И лодки-утки взлетели. Хосе и Хуан помахали руками. Почему бы и нет — мы помахали им в ответ. Мы обалдели. Постепенно лодки-утки уменьшились до размера гусей и начали выстраиваться звеном. В сторону Китая… медленно уменьшаясь, потянулось звено в виде буквы «V». Я молча закурил «Севен страйк».
Громко… скажите: «А»
И прошло три года. Наше водохранилище стало секретным перевалочным пунктом СГМЛУ. Как существует отдельная электросеть, по которой бежит электроток по ночному тарифу, так и у людей, летающих на лодках-утках, была их собственная сеть: буквально, Союз Граждан Мира был переполнен разными людьми из разных стран. Мы встретили шесть вьетнамских семей, направлявшихся в Штаты, а также имели возможность встретиться с двумя иракцами, которые летели в Японию, с семьюдесятью перуанцами, державшими курс на Пекин, а также с девятью гражданами Восточного Тимора, прибывшими в Южную Корею. Последние и вовсе бросили якорь у нас, проработали в Корее год, а потом махнули на Филиппины. И это было неплохо, хотя бы с точки зрения прибыли. Пусть и недорого, мы брали плату за швартовку, а также продавали им разные хозтовары, кофе, доширак, гамбургеры и другие снеки. Для граждан мира английский язык был основой основ, поэтому мы не испытывали особых трудностей. Незнакомая некогда «тан-чик-фон» опера стала для нас привычной. Но…

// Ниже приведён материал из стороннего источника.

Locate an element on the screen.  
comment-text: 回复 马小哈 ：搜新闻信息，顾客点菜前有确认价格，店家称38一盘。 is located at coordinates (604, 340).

«Шеф, в мире же много людей, которые не знают английского». — «Конечно». Беседуя с директором, созерцая «тан-чик-фон» оперу, я думал: «А жизнь, оказывается, непростая штука!» Тан-чик-фон, тан-чик-фон — в тот год на аттестации я с треском провалился. Конкурс был 140 человек на место. 140: 1!!! Отрешенно… итак, у меня возникло желание улететь на лодке-утке. И уточка унесла… но директора, не меня. «Больше мне здесь делать нечего», — погрузился на «ЛА-47» директор, а я не стал его отговаривать. Доверив парк развлечений мне, директор — тан-чик-фон — махнул в Штаты. Было это два года назад. И, конечно, произошли небольшие перемены.
В следующем году на аттестации я снова испил горькую чашу. «Что же сломалось в этом аттракционе?» — достал я «Кротобоя» из дальнего уголка склада. Я разобрал его и внимательно осмотрел внутренности. Одно слово — топорщина. Продают же! Ощупав по очереди семерых кротов, я закурил. Севен… страйк. В тот день я поставил крест на мечте о карьере чиновника и, повинуясь новому душевному порыву, перекрасил вывеску парка. Она была грязная, просто грязнущая, как будто семеро кротов протащили ее по всем своим ходам и норам. А еще «Лазурный рай» называется… — итак, я еще раз прочувствовал плачевность дел в парке развлечений.